第5話
・地球から人類が消滅するまであと4時間――エリアJ-T
目を覚ましたら、終点だった。
隣には薄倖の少年はいなかった。……わかりきった現実はそんなものだ。
トレイン『A-08』の座席シートは心地よく、うっかり横になっていた。
チアキ一人だったからいいものの、他に乗客がいたら、多大なる迷惑になっていただろう。
眠っている間に、世界は朝を迎えていた。
そこからさらに乗り継いで、ようやくエリアJ-Tに入った。
この州の中心地。州都と呼ばれる場所だ。
人生初や人生最大を連続で体験し続けると、感動も薄れるものだが、とりあえず人生最長の乗車時間だった。

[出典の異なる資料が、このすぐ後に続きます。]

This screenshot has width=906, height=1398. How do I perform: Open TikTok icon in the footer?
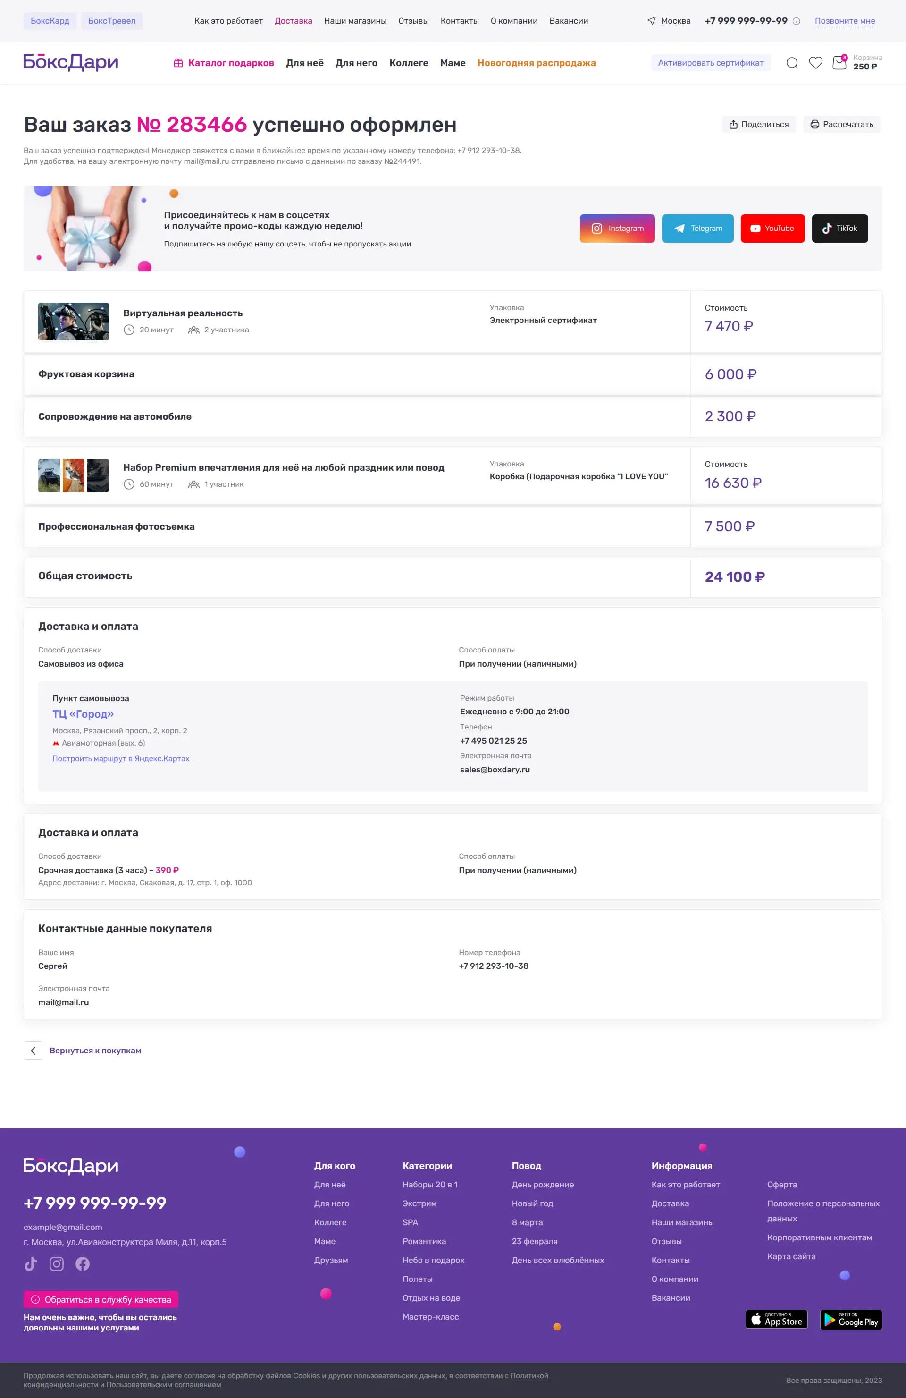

もっと短く、楽に、旅行ができないわけじゃないが、チアキはメンドーな方を選んでいる。
チアキは舗装された道を歩き出す。
かつての州都も閑散としたもので、人の気配というものがなかった。
この世界のどこでもそうなのかと思うと、奇妙な感じだった。
地球から人類がいなくなる理由は、隕石の激突でもなく、宇宙人の来襲でもない。
「SF小説家も大変だ」
チアキは笑う。
科学は日進月歩。
昨日のものはカビ臭くなり、半歩先のものはすぐさま現実になってしまう。
未来はすでに現在になり、あっという間に過去になる。
振り返ることばかりが得意なチアキは、さしずめ生きた化石だろうか。
このまま地表に貼りついて、誰かに発見されるまで眠るのも良いかも。
かつてチアキだった固体は生命のゆりかごになる。
「わたし、一人で46億年を振り返る」
口に出してみると、気分がいい。
自分が女王陛下にでもなったかのようだ。
海から始まった遺伝子の記憶は、全部持っている。
チアキの体は、覚えている。
人類のすべてがそうであるように、進化の記録が刻まれている。
「ある日、わたしは発見される。
宇宙人は、わたしを解剖して、標本を作るんだ。
もしかしたら、クローニングするかもしれない」
そこでチアキは言葉を切る。
自分のクローンは、何を話すんだろうか。
脳まで再生できるのだろうか。
チアキの海馬は何を覚えていてくれるのだろうか。
「何も覚えてないかも。
まあ、メディアにでも記録しておかないと、脳の再生はムダだし。
あ、でも、宇宙人にとって酸素が有害だったりして。
そうしたら、劣悪な環境に見えるよね、ここ」
チアキは四角に切り取られた空を見る。
21時間前に見たおわん型の空とは違う形。
もちろん、336時間前の空とも違う色。
新しい空を見る。
これから、もっとキレイになる空だ。
「よし! 歩くぞ」
気を取り直して、チアキは足を進める。